From the initial development of Google’s AdSense for Content product to co-founding the Google Brain project, Jeffrey Dean is the driver behind Google’s efforts to democratise Artificial Intelligence. His teams are working on systems for speech recognition, computer vision, language understanding, and various other machine learning tasks. BusinessLine spoke to Dean, Google Senior Fellow and Senior Vice President for Google Research, to get insights into AI projects being done in India,, concerns around data collection and possible misuse of AI. Excerpts.

There is so much going on in the area of AI. What has been the most exciting development for you?

The vast interpretive computing processing that has happened throughout the history of the computing field has finally got us to the point where machine learning methods can actually teach computers to see, or to hear, or to do speech recognition, more advanced language understanding and translation than ever before. We started to think about how can we use machine learning to take advantage of the fact that computers can now see.

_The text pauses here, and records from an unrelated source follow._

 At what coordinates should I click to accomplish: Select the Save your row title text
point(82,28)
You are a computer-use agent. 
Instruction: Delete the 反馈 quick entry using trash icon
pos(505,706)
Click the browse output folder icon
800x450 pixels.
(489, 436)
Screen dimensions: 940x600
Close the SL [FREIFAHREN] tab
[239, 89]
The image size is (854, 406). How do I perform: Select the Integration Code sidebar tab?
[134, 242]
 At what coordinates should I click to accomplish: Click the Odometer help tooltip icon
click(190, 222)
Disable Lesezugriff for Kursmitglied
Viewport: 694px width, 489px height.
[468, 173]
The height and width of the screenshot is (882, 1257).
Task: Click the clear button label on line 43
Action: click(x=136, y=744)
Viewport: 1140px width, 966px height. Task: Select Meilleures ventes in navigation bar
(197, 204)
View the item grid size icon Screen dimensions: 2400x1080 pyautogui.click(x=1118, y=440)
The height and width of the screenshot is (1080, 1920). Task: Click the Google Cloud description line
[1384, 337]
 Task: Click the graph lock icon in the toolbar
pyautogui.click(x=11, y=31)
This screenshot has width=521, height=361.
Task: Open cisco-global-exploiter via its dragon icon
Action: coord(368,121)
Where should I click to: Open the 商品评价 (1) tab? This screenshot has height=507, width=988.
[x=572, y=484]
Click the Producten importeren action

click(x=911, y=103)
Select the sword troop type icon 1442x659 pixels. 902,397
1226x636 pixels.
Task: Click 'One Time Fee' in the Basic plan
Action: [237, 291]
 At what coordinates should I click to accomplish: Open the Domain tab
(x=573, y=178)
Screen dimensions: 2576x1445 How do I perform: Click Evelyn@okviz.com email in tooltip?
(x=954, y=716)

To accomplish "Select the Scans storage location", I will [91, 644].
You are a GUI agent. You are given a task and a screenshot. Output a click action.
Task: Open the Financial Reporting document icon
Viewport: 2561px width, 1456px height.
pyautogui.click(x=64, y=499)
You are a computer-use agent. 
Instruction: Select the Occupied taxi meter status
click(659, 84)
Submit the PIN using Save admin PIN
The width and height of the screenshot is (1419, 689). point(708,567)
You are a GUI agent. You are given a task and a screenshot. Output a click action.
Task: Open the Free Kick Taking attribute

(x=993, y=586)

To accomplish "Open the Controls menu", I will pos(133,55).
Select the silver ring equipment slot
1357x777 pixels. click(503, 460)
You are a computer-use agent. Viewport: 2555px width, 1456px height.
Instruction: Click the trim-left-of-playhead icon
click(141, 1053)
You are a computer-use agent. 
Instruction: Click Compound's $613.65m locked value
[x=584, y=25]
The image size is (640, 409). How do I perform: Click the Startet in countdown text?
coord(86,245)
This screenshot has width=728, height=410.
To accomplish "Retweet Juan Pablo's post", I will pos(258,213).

Think about the evolutionary times when animals evolved eyes...that was hugely influential I am sure. So now we are at the same point in computing. All of a sudden, computers can open their eyes and see the world around us and that has all kinds of implications for things like healthcare and education.

Google has recently started AI-based research projectsin India. So what are you really expecting from all of these projects and where does India really fit into the overall plan when it comes to AI. ?

I have looked at different sets of projects that the research team at the Bengaluru office has been working on. They are all super exciting and very different. For example, there is an organisation called Armaan which offers free mobile voice call service to expecting mothers. However, over 50 per cent of women drop off from the programme. We partnered with IIT-Madras to help them use AI to predict the risk of expectant mothers dropping out of healthcare programmes. They successfully tested the results of our algorithm with a randomised control trial with 6,000+ beneficiaries and noticed a 13% improvement in retention. They are now expanding this AI approach to benefit 2 million plus women, and have further plans to scale this AI technology to 18 million plus women. Another one that I am pretty excited about is “bolo” (now called Read Along). We first tested this in India and are now rolling out all around the world. It reads a story and listens to the child narrate the story back and uses speech recognition and machine learning to coach the student on how they can pronounce words better.

How are you able to combat the algorithmic bias that can arise if model is not trained on locally generated data, particularly when you might not have access to digitised medical records.

These are the kinds of things that are outlined in our company-wide AI principles. In healthcare, it is especially important to be cognizant of these kinds of issues because .you are making very consequential decisions about people’s health. If you take the case of diabetic retinopathy in India, first of all there is a pretty large number of people who should be screened every year for diabetic retinopathy. Since it is a degenerative eye disease, if you catch it in time, it is very treatable. And in India, there is a shortage of more than 100,000 eye doctors to do even routine screening. But a machine learning model can help do the diagnostic screening that frees up ophthalmologists to spend more of their time treating the patients that the system has identified as those that need treatment.

Can poor speed of connectivity adversely affect the deployment of AI and how do you reduce the costs of the devices to make it more accessible?

You want these systems to be able to operate even in a situation where they do not have good connectivity. For example,, the speech recognition system on my phone works even in airplane mode. It can do better when there is internet connectivity available and it can communicate with the dataset to have a more powerful speech recognition model, but it works fine without that. The Read Along application actually runs on very low-end smartphones that is accessible to many income levels in rural India. It does all of its processing on the device itself. Through the advancements in the semiconductor industry, mobile phones are becoming more affordable and more capable. One of the things that can help run more machine learning models on-device is having customised processing elements in the phone itself that can speed up AI-related application and run your computer vision algorithm and the speech recognition algorithms at very high level of accuracy but with a very low power consumption.

Is there a conflict between harnessing data for the greater good and the possible misuse? And how are you thinking of ensuring that this is foolproof?

We are doing a lot of research to enable new kinds of machine learning algorithms to be able to learn from less data than other algorithms. The second thing I would say is that we are guided by our AI principles in how we think about using AI and machine learning. And so like any technology, it can be put to really amazing uses, improving health care and education, but can also be put to very negative uses. And, I think it is up to us and the society to really help shape how some of these technologies are used. The third thing I would say is, we have quite a lot of focus on how we can learn from data in a privacy-preserving way.

Could regulations around privacy and data control disrupt the wayforward for AI?

Technologies change quickly, and policies and laws appropriately change more slowly. What you want as a citizen is for these policies by governments to be made in an informed way. I have no problem with policy makers looking at a situation and understanding the nuances of it and making good decisions that are good for the citizens of the country. I just want those decisions to be made in an informed and helpful way.